[TASK]:
Find the lines in the records that carry the word "paragraph". Copy each one.

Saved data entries
§ §
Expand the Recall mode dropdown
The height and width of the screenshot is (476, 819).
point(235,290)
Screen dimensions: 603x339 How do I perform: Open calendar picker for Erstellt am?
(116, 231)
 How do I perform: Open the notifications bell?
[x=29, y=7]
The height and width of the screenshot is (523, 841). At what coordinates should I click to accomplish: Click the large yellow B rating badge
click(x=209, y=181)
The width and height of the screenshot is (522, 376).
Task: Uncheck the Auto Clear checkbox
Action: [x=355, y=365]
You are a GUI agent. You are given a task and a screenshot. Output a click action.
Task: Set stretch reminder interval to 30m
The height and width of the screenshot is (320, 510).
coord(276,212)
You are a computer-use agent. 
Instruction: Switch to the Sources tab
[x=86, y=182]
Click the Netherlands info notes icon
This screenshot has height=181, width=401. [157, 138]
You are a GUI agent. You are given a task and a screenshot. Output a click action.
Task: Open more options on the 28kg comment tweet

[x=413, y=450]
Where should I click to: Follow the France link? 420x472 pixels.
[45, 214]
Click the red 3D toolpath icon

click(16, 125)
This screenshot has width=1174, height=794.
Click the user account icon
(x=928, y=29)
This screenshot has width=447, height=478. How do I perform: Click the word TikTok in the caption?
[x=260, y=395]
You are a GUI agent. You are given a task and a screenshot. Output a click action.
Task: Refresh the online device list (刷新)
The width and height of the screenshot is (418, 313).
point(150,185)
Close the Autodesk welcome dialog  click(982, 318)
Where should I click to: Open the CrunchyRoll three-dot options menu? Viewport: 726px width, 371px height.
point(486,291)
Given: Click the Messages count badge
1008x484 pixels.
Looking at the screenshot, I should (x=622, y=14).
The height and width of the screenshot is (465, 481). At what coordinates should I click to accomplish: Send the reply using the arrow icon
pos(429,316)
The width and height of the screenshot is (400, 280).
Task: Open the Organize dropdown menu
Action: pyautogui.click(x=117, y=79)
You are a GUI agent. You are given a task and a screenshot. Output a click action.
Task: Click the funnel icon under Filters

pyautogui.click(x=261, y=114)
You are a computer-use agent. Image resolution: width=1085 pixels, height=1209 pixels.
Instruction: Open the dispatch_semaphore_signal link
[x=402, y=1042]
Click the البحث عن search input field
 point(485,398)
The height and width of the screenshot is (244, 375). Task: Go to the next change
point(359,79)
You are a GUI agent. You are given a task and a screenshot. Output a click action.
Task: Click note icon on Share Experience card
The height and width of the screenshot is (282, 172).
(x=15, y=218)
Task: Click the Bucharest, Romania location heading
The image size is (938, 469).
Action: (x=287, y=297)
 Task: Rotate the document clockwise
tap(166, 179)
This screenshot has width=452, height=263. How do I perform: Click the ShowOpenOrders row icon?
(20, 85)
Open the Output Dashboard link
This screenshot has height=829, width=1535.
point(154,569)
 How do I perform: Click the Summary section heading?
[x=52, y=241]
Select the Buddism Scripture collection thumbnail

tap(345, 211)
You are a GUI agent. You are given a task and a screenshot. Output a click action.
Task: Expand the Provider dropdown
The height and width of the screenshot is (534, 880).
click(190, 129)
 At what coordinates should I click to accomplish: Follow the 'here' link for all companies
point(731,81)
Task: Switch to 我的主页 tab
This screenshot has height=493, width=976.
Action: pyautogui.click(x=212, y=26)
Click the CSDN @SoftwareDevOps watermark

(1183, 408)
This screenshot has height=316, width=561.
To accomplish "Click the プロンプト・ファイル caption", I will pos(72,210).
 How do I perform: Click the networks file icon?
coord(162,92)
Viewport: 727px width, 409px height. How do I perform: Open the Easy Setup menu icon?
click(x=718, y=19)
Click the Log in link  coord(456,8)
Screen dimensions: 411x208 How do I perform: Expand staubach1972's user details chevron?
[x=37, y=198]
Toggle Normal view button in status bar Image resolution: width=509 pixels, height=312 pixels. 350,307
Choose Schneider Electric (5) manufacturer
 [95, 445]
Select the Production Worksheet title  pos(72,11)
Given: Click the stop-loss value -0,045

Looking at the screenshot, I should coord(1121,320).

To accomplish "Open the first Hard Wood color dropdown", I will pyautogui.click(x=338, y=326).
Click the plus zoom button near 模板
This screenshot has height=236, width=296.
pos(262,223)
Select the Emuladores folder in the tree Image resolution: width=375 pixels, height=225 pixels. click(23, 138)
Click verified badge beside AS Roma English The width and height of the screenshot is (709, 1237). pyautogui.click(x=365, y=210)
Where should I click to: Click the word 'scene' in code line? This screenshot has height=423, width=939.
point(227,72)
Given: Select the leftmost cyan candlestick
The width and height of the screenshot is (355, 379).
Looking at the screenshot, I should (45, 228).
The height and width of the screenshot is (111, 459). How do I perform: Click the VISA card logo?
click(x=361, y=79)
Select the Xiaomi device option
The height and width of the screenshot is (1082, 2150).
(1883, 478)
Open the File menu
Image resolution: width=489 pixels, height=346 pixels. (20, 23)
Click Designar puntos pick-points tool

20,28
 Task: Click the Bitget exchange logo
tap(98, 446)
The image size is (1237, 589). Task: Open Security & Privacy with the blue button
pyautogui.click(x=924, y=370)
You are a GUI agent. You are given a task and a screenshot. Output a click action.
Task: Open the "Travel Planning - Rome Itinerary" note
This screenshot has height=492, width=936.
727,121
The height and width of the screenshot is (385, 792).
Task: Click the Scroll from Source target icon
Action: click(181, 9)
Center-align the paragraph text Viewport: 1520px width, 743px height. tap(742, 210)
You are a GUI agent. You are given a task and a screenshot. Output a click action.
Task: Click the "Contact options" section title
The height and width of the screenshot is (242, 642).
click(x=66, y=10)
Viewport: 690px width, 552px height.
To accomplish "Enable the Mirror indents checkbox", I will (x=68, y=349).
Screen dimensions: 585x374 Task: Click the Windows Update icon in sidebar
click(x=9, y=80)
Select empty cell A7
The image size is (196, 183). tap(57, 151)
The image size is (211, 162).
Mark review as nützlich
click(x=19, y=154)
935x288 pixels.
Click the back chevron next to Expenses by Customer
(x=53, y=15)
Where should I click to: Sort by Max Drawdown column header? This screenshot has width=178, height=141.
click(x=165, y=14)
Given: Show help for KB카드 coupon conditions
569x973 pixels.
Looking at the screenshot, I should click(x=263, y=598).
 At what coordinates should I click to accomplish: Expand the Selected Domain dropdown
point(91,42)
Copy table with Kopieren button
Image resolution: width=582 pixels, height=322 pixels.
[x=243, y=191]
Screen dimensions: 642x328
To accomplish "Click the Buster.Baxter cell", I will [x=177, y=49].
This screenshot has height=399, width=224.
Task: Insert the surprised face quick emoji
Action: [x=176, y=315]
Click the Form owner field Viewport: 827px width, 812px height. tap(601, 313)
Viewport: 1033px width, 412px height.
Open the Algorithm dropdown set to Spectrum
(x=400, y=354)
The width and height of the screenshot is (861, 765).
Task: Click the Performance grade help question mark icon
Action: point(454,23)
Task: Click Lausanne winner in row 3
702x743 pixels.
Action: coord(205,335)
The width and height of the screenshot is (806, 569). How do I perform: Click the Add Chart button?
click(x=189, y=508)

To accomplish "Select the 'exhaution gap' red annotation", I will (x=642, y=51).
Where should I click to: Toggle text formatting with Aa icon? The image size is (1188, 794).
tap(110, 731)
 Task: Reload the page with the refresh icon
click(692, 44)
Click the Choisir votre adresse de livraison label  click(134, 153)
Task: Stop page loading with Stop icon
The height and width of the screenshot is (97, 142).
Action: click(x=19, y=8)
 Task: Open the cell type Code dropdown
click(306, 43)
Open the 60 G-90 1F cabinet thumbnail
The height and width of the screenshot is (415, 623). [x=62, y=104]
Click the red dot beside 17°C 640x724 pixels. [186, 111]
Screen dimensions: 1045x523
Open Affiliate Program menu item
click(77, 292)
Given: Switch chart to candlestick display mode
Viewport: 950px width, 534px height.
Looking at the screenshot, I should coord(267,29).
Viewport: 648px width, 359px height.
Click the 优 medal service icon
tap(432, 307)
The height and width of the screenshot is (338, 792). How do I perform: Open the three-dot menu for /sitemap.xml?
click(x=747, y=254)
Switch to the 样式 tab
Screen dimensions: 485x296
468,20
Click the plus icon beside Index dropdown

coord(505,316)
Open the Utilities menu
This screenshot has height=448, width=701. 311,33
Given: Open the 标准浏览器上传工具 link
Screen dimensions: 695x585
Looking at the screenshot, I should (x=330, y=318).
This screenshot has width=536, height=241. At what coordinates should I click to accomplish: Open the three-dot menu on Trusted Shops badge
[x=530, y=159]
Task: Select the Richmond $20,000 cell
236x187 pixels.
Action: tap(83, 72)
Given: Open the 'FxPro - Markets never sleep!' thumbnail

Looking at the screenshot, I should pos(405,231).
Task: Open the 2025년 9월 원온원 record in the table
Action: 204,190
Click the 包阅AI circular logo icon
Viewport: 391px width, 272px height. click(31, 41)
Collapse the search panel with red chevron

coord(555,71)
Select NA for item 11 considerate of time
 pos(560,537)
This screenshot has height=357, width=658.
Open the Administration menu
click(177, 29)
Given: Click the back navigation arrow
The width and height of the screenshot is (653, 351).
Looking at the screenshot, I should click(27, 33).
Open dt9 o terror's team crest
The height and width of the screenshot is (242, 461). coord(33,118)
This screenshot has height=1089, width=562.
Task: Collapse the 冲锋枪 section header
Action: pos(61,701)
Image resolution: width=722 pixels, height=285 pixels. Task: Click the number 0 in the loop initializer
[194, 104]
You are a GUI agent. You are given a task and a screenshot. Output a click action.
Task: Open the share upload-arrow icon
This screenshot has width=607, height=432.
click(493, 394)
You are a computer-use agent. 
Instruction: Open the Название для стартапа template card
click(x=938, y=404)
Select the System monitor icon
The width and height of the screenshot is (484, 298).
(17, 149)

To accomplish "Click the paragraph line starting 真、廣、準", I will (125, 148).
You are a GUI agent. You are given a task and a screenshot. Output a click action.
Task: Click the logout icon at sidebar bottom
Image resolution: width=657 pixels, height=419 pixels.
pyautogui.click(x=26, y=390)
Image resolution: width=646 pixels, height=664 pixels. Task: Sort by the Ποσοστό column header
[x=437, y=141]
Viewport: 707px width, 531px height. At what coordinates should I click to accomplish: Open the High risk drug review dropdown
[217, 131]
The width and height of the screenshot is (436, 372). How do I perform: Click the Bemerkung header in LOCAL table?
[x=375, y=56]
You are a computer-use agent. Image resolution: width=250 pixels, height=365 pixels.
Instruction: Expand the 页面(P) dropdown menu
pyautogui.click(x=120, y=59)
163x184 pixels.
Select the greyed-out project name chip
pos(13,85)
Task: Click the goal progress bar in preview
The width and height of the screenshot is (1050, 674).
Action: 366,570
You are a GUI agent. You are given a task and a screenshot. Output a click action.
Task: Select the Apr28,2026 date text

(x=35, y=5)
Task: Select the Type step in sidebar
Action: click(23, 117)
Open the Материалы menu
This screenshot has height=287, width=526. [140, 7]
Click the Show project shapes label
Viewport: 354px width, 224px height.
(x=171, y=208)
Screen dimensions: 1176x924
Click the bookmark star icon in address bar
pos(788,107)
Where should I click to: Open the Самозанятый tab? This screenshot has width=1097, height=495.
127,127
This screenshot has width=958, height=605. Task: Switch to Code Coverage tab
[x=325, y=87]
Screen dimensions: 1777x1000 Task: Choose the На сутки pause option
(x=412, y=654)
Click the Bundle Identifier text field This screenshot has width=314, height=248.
§ §
[RESPONSE AREA]:
Center-align the paragraph text Viewport: 1520px width, 743px height. tap(742, 210)
To accomplish "Click the paragraph line starting 真、廣、準", I will (125, 148).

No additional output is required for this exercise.